Copyright © 1999 by The American Association of Immunologists

Selective Up-Regulation of Phosphatidylinositol 3'-Kinase Activity in Th2 Cells Inhibits Caspase-8 Cleavage at the Death-Inducing Complex: A Mechanism for Th2 Resistance from Fas-Mediated Apoptosis1

Arun S. Varadhachary*, Marcus E. Peter{dagger},{ddagger}, Somia N. Perdow*, Peter H. Krammer{dagger} and Padmini Salgame2,*

* Department of Microbiology and Immunology, Temple University School of Medicine, Philadelphia, PA 19140; and {dagger} Tumor Immunology Program, German Cancer Research Center, Heidelberg, Germany {ddagger} Current address: Ben May Institute for Cancer Research, University of Chicago, Chicago, IL 60637.

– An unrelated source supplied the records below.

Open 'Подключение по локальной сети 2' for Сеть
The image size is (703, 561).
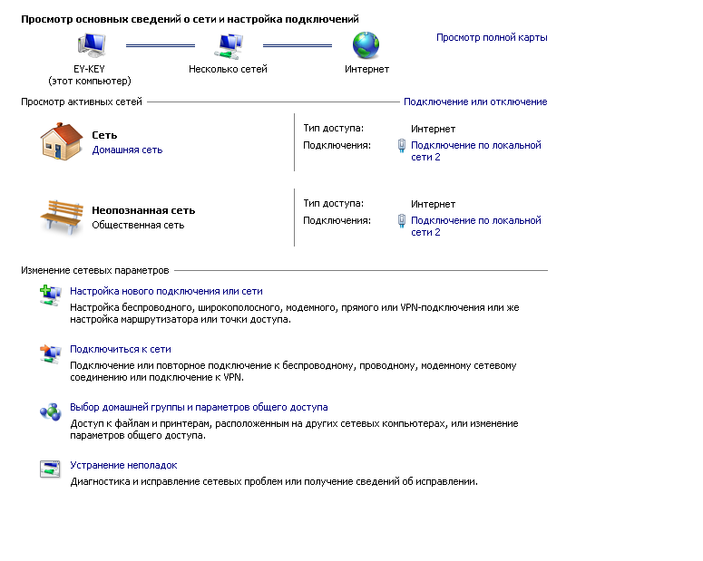(x=476, y=151)
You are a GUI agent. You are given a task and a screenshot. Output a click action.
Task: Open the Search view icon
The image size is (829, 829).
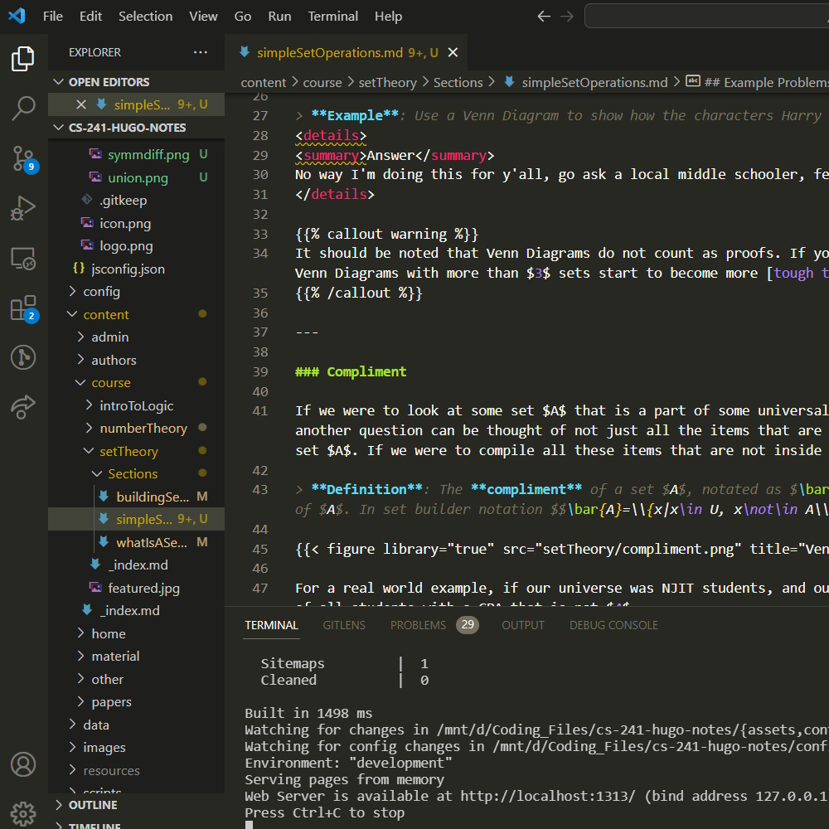pyautogui.click(x=23, y=109)
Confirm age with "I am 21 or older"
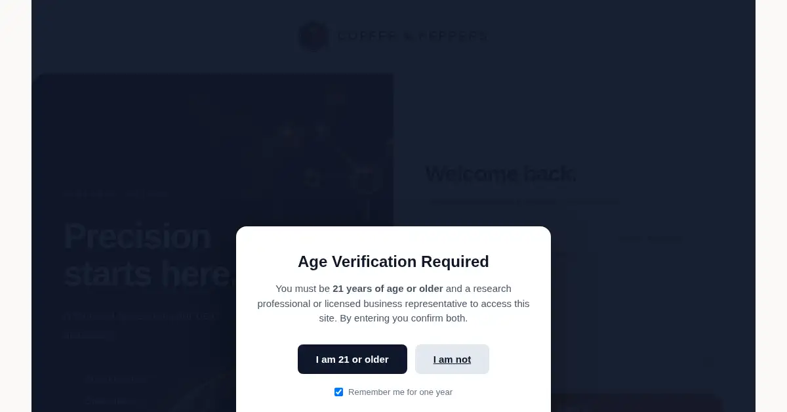Screen dimensions: 787x412 [x=352, y=360]
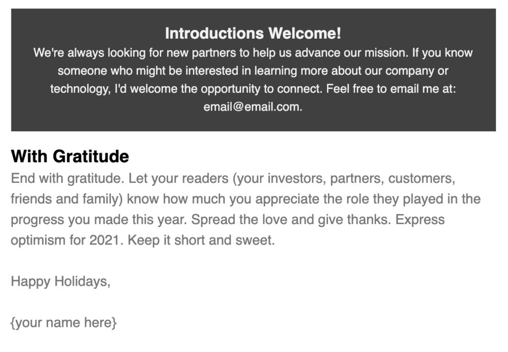Click the "Happy Holidays," sign-off line
Screen dimensions: 508x352
pyautogui.click(x=60, y=282)
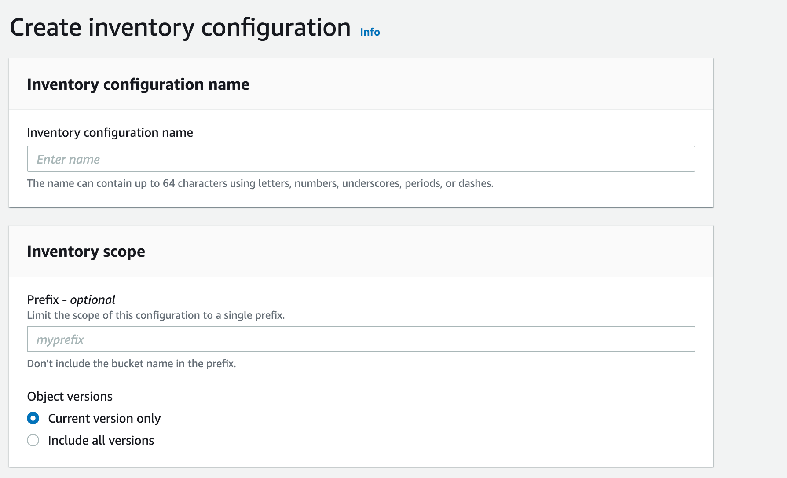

In this study the mechanism of differential sensitivity of CD3-activated Th1- and Th2-type cells to Fas-mediated apoptosis was explored. We show that the Fas-associated death domain protein (FADD)/caspase-8 pathway is differentially regulated by CD3 activation in the two subsets. The apoptosis resistance of activated Th2-type cells is due to an incomplete processing of caspase-8 at the death-inducing signaling complex (DISC) whereas recruitment of caspase-8 to the DISC of Th1- and Th2-like cells is comparable. Activation of phosphatidylinositol 3'-kinase upon ligation of CD3 in Th2-type cells blocked caspase-8 cleavage to its active fragments at the DISC, thereby preventing induction of apoptosis. This study offers a new pathway for phosphatidylinositol 3'-kinase in mediating protection from Fas-induced apoptosis.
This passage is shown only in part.